▸ **Problem details**: What lines of the material below hold the string "computer"? Copy them out.

▸ **Data extract**:
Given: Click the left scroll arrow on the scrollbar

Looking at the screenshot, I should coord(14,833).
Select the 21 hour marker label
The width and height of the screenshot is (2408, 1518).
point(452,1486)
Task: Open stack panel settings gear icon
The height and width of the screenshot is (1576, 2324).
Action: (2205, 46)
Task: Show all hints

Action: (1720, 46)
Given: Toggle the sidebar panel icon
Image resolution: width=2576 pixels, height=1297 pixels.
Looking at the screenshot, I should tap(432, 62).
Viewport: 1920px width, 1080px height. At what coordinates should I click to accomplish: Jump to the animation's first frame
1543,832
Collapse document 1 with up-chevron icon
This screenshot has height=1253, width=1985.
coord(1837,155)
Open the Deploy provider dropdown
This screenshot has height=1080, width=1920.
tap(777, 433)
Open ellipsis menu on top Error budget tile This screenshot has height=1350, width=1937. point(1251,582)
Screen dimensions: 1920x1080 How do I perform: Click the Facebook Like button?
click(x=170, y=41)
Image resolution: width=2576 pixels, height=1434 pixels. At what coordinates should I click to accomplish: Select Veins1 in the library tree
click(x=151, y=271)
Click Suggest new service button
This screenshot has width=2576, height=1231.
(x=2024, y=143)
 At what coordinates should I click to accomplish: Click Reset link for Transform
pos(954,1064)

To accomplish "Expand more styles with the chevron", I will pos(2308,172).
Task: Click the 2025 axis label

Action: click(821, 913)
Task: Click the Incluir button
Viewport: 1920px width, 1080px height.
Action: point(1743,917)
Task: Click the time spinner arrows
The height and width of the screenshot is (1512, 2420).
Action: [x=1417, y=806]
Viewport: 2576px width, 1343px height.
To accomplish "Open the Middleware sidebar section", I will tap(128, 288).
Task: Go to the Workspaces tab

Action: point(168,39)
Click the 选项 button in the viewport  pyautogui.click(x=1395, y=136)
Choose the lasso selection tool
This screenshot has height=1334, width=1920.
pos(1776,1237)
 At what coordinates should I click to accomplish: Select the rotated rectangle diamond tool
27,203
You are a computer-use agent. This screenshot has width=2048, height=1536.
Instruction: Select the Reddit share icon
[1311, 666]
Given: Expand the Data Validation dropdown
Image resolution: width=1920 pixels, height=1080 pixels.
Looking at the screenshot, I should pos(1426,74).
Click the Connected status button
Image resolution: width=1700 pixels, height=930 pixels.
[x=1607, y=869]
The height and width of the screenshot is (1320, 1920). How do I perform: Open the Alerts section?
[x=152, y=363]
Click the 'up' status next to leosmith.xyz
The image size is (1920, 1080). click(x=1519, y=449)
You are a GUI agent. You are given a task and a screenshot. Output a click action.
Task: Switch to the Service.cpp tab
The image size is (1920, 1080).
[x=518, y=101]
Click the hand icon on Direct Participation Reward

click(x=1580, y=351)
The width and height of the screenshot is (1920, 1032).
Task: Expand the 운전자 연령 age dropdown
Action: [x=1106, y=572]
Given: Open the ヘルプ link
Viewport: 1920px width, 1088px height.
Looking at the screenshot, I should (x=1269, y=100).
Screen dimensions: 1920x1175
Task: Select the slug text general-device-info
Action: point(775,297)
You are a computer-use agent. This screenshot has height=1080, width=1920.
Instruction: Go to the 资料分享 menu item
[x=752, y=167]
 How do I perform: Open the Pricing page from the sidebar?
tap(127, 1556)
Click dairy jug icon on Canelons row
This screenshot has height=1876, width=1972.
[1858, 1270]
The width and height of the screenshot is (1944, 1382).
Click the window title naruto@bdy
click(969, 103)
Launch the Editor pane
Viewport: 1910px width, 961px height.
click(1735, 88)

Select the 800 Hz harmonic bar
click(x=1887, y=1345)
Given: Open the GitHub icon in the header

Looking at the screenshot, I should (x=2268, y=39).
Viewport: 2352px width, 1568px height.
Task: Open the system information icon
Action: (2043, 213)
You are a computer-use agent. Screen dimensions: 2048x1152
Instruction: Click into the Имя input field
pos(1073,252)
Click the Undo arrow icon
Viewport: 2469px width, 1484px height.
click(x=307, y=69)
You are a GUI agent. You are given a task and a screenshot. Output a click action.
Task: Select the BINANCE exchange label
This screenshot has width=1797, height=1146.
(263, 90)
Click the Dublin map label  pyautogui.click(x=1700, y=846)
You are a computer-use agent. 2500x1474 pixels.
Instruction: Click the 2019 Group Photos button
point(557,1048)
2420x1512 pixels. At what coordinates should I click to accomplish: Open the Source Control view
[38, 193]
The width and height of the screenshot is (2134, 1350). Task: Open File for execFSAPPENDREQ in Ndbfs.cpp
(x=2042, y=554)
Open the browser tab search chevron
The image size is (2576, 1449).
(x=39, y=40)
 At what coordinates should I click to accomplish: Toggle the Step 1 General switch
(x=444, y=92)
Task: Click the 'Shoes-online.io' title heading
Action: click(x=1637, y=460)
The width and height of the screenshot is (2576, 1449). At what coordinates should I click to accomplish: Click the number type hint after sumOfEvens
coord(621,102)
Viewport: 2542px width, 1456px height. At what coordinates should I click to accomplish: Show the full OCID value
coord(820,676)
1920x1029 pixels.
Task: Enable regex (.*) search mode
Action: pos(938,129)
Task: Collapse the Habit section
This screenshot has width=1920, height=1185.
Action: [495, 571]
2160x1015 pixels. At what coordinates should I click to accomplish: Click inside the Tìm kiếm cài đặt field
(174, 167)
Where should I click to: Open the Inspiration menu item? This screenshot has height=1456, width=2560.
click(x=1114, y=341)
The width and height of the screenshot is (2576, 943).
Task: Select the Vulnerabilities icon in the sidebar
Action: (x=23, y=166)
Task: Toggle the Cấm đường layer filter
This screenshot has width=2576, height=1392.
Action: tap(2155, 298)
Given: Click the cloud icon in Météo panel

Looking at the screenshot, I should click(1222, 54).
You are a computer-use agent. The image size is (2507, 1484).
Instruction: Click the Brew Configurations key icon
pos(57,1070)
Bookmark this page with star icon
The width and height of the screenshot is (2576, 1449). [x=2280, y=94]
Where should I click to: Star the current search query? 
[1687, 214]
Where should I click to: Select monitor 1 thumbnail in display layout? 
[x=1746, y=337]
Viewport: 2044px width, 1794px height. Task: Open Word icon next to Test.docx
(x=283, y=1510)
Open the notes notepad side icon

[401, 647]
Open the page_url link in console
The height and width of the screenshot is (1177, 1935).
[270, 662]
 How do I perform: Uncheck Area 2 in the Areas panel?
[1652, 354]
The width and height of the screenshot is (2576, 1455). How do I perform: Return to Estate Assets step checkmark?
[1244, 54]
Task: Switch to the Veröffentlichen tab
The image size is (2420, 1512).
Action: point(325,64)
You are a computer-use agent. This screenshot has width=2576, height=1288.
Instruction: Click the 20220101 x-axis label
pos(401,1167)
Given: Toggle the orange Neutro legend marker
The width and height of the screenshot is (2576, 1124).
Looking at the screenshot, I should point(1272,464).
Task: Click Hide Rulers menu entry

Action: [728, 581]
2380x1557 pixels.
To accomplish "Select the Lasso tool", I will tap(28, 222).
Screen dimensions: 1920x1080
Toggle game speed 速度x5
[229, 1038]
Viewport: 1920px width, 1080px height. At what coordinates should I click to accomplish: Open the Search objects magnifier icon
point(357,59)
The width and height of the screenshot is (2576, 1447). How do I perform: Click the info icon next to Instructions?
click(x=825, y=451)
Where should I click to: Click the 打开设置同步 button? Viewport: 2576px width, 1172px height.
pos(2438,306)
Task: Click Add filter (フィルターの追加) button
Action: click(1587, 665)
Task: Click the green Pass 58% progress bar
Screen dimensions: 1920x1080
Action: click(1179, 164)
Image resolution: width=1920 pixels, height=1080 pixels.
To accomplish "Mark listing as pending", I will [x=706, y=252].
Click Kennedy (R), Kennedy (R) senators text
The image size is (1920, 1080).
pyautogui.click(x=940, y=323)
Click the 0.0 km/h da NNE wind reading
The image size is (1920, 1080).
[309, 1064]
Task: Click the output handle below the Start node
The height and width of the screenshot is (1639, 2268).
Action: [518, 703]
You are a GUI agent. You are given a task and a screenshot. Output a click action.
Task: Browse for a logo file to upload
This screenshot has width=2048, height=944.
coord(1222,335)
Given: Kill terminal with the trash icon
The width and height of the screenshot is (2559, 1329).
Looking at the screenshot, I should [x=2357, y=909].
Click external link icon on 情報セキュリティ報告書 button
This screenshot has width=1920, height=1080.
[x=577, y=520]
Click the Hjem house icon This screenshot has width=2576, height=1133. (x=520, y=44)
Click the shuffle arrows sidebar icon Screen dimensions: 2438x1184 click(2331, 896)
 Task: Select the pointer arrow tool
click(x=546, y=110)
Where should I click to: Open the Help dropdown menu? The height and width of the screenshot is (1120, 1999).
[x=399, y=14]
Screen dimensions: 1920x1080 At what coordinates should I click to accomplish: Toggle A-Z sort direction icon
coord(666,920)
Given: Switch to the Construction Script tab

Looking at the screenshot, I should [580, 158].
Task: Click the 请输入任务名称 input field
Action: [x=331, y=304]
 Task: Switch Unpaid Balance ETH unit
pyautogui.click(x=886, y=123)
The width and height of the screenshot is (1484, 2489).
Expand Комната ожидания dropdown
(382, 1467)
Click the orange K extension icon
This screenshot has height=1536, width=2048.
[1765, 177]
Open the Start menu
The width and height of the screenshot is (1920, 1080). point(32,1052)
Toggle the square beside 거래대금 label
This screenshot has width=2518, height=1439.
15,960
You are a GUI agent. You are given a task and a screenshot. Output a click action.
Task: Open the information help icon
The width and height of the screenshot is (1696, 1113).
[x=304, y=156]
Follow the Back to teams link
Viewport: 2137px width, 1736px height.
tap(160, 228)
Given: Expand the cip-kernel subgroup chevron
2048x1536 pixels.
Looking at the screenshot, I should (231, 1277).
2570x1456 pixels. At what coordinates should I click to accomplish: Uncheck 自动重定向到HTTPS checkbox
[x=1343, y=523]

▸ **Solution to this exercise**:
You are a computer-use agent. This screenshot has width=2048, height=1536.
You are a computer-use agent. This screenshot has height=1080, width=1920.
You are a computer-use agent. Screen dimensions: 2048x1152
You are a computer-use agent. 2500x1474 pixels.
You are a computer-use agent. The image size is (2507, 1484).
You are a computer-use agent. This screenshot has width=2576, height=1288.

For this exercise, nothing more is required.